(TASK DATA)

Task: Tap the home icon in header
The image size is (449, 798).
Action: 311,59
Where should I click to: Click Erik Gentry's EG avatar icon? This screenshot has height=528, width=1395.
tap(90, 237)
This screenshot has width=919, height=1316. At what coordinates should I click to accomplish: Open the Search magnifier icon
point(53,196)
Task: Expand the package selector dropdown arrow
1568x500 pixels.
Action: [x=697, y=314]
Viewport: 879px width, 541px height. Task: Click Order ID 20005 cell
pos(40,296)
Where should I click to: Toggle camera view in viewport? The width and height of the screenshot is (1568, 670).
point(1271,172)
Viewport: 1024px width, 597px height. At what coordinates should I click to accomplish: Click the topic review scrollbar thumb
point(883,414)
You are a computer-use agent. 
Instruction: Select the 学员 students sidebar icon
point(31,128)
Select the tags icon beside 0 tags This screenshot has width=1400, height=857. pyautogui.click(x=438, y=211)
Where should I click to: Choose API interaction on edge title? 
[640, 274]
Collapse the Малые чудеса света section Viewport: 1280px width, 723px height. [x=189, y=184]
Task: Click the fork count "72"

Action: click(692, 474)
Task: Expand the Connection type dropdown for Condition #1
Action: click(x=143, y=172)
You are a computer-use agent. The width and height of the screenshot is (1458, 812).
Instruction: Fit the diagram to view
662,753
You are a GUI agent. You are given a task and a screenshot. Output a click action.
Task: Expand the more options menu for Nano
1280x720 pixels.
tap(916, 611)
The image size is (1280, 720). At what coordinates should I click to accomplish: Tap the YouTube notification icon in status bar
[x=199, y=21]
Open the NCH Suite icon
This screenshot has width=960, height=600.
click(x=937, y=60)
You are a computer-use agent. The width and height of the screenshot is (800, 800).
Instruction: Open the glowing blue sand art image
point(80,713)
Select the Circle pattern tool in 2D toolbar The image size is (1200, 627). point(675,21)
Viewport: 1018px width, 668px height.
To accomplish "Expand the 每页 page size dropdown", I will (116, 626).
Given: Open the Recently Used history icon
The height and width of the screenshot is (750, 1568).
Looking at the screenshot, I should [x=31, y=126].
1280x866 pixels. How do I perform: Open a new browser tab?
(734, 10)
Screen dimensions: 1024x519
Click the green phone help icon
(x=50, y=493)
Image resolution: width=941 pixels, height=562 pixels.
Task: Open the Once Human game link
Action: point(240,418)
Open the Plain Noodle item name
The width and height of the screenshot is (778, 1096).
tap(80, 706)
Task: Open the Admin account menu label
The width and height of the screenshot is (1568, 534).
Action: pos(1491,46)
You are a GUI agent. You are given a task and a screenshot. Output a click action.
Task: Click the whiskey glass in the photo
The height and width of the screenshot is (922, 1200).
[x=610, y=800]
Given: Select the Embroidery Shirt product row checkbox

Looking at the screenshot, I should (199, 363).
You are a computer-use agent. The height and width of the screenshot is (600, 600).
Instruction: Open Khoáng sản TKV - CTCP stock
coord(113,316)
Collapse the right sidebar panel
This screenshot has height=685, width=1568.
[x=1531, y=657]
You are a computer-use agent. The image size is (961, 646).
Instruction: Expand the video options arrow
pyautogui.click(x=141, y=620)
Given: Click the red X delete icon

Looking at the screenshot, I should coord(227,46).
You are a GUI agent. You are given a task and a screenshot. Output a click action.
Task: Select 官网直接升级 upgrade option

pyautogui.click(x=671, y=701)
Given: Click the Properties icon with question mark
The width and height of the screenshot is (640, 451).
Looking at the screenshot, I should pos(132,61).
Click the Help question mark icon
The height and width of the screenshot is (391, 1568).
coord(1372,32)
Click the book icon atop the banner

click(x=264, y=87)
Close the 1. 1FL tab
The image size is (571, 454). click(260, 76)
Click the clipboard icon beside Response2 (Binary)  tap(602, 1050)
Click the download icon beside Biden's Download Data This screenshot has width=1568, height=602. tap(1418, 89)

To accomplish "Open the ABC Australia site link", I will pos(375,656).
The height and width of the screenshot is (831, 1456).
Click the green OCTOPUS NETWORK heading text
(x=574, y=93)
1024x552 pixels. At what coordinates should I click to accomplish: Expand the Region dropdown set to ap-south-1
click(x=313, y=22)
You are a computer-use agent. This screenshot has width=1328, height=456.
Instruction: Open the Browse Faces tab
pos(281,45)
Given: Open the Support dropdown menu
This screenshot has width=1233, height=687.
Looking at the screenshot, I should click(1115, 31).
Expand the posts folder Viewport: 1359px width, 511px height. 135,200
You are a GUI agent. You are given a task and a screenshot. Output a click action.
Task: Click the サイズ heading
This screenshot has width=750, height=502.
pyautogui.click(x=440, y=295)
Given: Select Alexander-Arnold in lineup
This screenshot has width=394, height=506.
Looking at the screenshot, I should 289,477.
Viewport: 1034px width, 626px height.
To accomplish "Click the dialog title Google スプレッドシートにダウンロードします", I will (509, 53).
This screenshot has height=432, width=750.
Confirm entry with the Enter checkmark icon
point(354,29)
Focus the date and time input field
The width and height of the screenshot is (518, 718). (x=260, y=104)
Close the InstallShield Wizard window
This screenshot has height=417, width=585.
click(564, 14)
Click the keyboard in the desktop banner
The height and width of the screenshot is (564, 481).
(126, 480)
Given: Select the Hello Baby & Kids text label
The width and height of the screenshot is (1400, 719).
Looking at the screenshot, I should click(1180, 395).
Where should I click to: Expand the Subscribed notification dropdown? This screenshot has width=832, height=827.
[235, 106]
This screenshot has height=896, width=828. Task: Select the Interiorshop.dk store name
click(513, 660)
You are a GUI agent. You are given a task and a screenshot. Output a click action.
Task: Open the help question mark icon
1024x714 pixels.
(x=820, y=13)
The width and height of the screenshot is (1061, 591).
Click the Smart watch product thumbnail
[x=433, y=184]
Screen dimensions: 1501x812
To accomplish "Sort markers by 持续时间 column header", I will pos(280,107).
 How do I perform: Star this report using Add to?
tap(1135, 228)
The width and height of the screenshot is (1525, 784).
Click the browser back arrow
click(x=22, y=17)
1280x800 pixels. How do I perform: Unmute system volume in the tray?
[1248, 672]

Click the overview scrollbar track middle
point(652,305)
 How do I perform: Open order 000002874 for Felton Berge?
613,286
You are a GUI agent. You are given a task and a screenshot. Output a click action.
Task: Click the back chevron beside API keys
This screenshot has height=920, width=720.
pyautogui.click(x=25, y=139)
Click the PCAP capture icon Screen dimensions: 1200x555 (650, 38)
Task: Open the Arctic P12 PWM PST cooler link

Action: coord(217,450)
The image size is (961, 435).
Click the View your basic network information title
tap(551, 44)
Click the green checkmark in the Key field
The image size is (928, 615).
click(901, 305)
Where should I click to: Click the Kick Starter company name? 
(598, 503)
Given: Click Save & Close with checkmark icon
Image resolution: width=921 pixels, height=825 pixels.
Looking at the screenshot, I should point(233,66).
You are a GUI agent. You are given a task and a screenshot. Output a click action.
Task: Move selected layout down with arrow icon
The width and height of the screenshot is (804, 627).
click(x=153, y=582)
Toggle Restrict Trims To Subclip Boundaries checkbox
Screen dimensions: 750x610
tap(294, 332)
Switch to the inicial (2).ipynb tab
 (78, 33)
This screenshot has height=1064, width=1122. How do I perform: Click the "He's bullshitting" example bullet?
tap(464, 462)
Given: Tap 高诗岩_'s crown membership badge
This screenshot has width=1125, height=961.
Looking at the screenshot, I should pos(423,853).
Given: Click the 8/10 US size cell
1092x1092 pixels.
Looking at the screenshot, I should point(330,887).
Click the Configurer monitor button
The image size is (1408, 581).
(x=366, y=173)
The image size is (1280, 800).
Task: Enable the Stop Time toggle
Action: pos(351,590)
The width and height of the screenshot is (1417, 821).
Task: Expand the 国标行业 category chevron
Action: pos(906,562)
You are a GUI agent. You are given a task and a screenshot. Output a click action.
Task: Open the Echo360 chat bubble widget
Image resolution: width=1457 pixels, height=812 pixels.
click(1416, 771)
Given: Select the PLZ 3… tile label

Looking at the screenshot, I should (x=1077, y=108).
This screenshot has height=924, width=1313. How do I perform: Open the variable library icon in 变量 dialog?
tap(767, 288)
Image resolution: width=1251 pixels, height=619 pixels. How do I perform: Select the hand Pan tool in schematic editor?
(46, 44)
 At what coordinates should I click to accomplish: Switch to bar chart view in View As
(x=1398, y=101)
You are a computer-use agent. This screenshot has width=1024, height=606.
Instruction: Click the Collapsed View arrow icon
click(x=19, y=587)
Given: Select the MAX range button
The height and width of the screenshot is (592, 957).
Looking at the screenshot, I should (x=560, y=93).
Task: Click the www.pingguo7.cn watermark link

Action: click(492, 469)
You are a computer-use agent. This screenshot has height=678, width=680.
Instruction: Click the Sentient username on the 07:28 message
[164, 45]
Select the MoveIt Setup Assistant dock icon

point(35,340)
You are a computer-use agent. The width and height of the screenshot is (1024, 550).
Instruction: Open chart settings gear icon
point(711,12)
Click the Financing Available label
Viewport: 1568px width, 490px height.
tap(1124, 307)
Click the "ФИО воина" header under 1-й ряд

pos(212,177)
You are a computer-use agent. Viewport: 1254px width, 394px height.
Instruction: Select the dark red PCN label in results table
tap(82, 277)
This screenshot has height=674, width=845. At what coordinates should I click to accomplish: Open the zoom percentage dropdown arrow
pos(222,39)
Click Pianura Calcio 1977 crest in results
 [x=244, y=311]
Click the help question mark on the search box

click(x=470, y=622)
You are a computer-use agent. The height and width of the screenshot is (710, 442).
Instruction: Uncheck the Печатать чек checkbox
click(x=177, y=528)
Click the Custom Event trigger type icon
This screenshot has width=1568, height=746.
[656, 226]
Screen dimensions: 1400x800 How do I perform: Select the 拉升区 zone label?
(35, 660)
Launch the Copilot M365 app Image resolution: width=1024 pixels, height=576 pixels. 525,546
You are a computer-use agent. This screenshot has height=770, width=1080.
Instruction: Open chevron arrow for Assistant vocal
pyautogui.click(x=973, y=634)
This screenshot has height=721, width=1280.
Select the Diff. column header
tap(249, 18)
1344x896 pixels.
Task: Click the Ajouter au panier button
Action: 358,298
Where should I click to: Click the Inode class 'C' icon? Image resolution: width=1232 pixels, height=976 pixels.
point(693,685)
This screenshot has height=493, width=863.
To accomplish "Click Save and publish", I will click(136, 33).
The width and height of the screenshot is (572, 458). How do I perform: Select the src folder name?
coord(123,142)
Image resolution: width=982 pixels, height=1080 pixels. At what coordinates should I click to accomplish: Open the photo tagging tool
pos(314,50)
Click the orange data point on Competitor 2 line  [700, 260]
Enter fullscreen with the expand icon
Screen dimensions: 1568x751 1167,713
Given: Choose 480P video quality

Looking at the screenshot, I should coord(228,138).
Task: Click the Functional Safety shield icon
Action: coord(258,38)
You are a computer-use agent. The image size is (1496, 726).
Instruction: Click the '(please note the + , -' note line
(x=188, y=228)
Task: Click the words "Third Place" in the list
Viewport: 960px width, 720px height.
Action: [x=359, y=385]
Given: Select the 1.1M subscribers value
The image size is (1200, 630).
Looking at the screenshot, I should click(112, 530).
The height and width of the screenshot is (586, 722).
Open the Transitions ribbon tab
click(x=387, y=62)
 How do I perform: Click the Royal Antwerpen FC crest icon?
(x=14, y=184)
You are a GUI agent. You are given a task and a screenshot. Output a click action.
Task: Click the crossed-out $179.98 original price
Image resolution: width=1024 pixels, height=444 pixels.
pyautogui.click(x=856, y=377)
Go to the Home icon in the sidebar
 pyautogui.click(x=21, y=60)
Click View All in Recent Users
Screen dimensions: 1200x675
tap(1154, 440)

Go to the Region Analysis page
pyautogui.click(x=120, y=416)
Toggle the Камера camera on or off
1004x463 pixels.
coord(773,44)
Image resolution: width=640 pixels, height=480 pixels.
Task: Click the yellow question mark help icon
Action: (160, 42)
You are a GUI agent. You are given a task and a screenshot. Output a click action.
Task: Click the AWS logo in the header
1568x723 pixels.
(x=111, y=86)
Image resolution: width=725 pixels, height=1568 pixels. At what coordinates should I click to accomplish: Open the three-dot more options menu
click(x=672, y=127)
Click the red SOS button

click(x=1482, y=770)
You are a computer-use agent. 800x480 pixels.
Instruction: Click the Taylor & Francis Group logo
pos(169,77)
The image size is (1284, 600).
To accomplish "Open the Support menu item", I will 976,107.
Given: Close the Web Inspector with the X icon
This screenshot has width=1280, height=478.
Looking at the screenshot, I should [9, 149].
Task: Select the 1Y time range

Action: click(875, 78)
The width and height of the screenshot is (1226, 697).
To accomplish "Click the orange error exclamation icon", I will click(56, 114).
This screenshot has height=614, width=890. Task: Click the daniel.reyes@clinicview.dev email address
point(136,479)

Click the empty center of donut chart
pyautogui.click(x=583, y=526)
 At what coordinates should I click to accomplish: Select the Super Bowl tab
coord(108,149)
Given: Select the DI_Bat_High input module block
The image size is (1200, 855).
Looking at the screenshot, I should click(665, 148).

(End TASK DATA)

▸ **TASK TO COMPLETE**
Provide only the count of lines in the data above that include the string "beside".

▸ **SOLUTION TO THE PROBLEM**
4